__Consignes__
1. Relevez tous les sigles d'organismes présents dans l'article sur la déposition de Jean-Baptiste Ouédraogo, chacun avec sa forme développée.
2. Poursuivez, s'il vous plaît, l'article sur la déposition de Jean-Baptiste Ouédraogo à la suite de sa dernière phrase.

__Extrait choisi__

* * * * *

Jean-Baptiste Ouédraogo : A Naaba Koom II, « nous étions dans la gueule du loup »
« Introduisez le témoin, Président Jean Baptiste Ouédraogo ». Ainsi a débuté l’audience du lundi 11 mars 2019 au Tribunal militaire à Ouagadougou avec la suite des auditions des témoins. Jean-Baptiste Ouédraogo, ancien Président du Faso a fait sa déposition. Mais bien avant, le témoin a fait une déclaration liminaire « en raison de l’importance historique que revêt ce procès ». Selon lui, « ces événements ont une histoire dans l’Histoire de notre pays ».
Dans sa déclaration liminaire, le témoin Jean-Baptiste Ouédraogo a, en substance, appelé à une réconciliation car, dit-il, « nous avons l’impérieux devoir de sauver notre Nation ». Il a souhaité que le procès en cours, celui du Coup d’Etat de septembre 2015, « ne donne pas lieu à un procès de notre armée (…) Je souhaite que nous puissions éviter de démoraliser les hommes qui sont au front ». Il a appelé à une clémence du Tribunal pour ceux qui ont été contraints de poser des actes lors des événements. Mais, précise-t-il, « cette clémence ne signifie pas déni de justice ».
Pour ce qui concerne sa relation des faits sur le coup de force de septembre 2015, suivant la logique de la hiérarchie militaire, l’ancien Président Jean-Baptiste Ouédraogo a confirmé la tenue des rencontres de médiation entre le général Diendéré et la Commission de réflexion et d’appui à la décision (CRAD) d’une part et la CRAD et des éléments du Régiment de sécurité présidentielle (RSP) au camp Naaba Koom II dans la nuit du 16 au 17 septembre 2015. Au début, relate Jean-Baptiste Ouédraogo, « ce que nous prenions pour une prise d’orage s’est révélé être un Coup d’Etat le 17 septembre 2015 » avec la proclamation du Conseil national pour la démocratie (CND).
« Ça, c’est du roman »
- Parquet : Le général Diendéré a dit que dans la nuit du 16 septembre 2015, après la lecture de la déclaration, la hiérarchie militaire n’a rien dit. Et que, si vous n’étiez pas d’accord, vous pouviez le mettre aux arrêts.
- Jean-Baptiste Ouédraogo : Ça, c’est du roman. Qui pouvait l’arrêter ? Nous étions dans la gueule du loup (…) On aurait pu nous massacrer là-bas et d’aucuns diront qu’on l’a bien cherché. Je pense qu’il faut qu’on soit un peu responsable (…).

* * * * *

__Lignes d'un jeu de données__
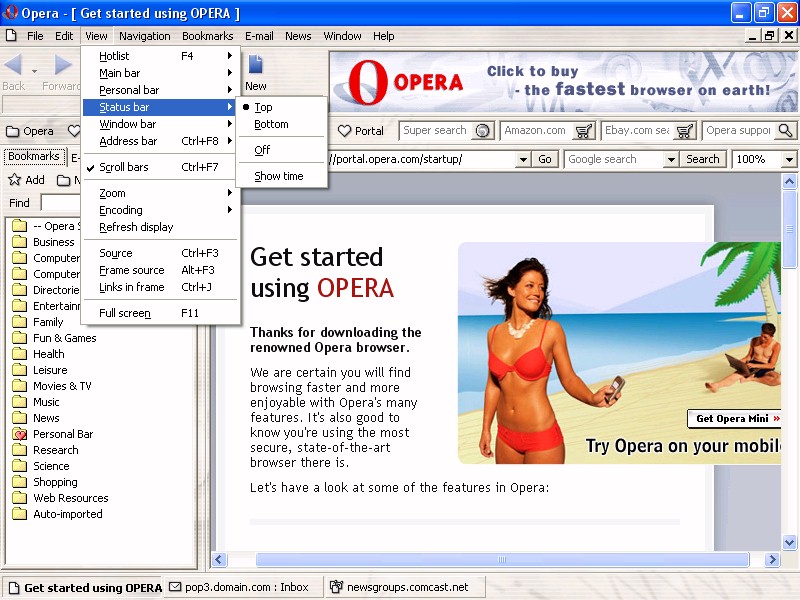Open the Bookmarks menu
Viewport: 800px width, 600px height.
207,36
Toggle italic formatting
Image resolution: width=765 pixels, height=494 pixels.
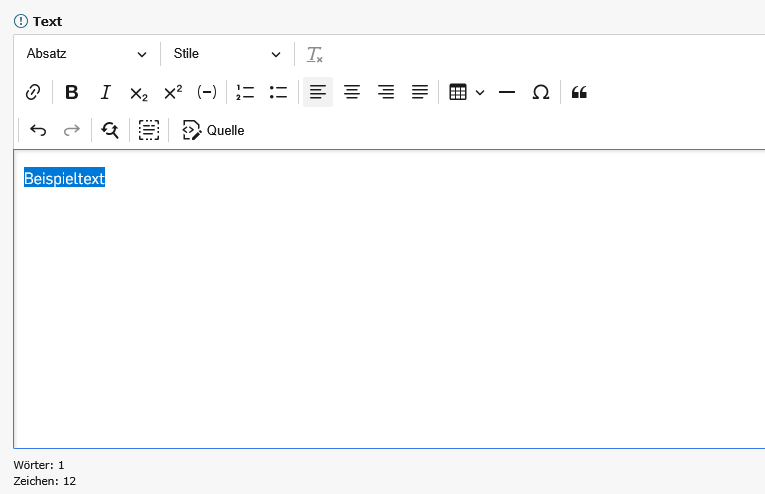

* * * * *

__Réponses__
1.
- CRAD : Commission de réflexion et d'appui à la décision
- RSP : Régiment de sécurité présidentielle
- CND : Conseil national pour la démocratie

2.
Le témoin à la barre a également confirmé le refus de la hiérarchie militaire d’accompagner l’acte qui venait d’être posé. « Au niveau de l’armée, le désaveu a été net », dit-il. « Nous nous sommes assignés la mission de faire libérer les otages », indique l’ancien Président. Après les différentes tractations, relate Jean-Baptiste Ouédraogo, les éléments du RSP présents à la rencontre ont manifesté leur intention de non-retour. Vers 3 h du matin du 17 septembre 2015, selon le témoin, le général Diendéré a fait amener une déclaration qu’il fera lire par le colonel-major Boureima Kéré.
« La déclaration s’apparente à un projet de déclaration de coup d’Etat », telle aura été la réaction de l’ancien Président. Suite à la lecture de cette déclaration, « Monseigneur et moi avons dit que s’il s’agit d’un coup d’Etat, nous n’avons plus notre place dans la négociation et nous avons demandé à partir », narre le témoin. Plus loin, Jean-Baptiste Ouédraogo s’est voulu plus clair : « si on m’avait dit que c’était un coup d’Etat, je n’allais pas rester une seconde de plus (…) je sais ce que c’est qu’un coup d’Etat (…) j’en ai souffert ».
Un commentaire du témoin Ouédraogo a suscité une réaction du colonel-major Boureima Kéré à l’heure des confrontations. Dans ce récit, l’ancien Président a considéré celui-ci comme « le bras droit », « le commis » du général Diendéré. En réponse, le colonel-major Kéré, inculpé, indique avoir exécuté des ordres de son supérieur dans un cadre militaire.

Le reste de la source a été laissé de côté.